_JOB_:
Which lines below contain the word "Find"? List every one of them in full.

_INFORMATION SUPPLIED_:
** Begin **

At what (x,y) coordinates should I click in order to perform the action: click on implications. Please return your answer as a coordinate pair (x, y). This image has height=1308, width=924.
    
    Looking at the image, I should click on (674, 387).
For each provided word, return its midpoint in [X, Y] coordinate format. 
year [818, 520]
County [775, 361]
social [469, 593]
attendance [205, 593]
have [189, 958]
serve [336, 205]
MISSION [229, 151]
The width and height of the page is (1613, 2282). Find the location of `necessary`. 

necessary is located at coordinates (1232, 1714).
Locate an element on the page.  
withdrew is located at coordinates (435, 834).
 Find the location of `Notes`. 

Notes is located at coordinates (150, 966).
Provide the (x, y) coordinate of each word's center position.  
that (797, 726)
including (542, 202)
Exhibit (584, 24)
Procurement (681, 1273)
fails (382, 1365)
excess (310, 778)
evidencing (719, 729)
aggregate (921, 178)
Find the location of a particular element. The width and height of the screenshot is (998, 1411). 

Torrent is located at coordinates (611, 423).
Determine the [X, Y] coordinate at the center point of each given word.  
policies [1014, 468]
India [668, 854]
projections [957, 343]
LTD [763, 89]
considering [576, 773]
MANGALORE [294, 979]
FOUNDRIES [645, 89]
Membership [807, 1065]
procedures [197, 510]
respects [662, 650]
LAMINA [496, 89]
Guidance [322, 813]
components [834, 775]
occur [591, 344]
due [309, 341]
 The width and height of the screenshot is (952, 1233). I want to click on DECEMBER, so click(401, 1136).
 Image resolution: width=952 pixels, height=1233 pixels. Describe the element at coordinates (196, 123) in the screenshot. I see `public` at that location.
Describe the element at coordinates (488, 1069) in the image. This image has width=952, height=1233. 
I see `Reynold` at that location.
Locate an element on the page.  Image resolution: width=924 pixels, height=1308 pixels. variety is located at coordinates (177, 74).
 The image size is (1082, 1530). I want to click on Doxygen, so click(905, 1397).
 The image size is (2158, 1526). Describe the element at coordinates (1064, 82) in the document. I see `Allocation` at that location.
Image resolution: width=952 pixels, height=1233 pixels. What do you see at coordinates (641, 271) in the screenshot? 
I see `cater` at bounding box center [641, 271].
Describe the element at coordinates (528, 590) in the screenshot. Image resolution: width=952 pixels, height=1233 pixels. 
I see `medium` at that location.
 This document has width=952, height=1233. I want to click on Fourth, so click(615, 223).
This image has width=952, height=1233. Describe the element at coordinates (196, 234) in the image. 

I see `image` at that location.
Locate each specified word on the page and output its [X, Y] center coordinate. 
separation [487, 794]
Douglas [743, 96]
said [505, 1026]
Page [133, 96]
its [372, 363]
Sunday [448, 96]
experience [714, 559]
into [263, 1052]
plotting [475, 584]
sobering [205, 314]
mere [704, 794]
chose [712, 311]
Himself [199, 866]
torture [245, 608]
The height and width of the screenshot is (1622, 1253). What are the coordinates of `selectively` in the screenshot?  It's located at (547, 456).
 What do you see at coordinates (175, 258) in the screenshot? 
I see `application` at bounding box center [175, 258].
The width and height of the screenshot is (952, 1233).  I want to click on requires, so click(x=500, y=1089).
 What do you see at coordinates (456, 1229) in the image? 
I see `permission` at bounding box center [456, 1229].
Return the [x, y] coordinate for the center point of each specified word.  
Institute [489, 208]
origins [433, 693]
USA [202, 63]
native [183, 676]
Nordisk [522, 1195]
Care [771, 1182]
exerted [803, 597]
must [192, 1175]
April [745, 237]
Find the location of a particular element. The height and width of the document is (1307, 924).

** End **

_EXPECTED ANSWER_:
The width and height of the page is (1613, 2282). Find the location of `necessary`. 
 Find the location of `Notes`. 
Find the location of a particular element. The width and height of the screenshot is (998, 1411). 
Find the location of a particular element. The height and width of the document is (1307, 924).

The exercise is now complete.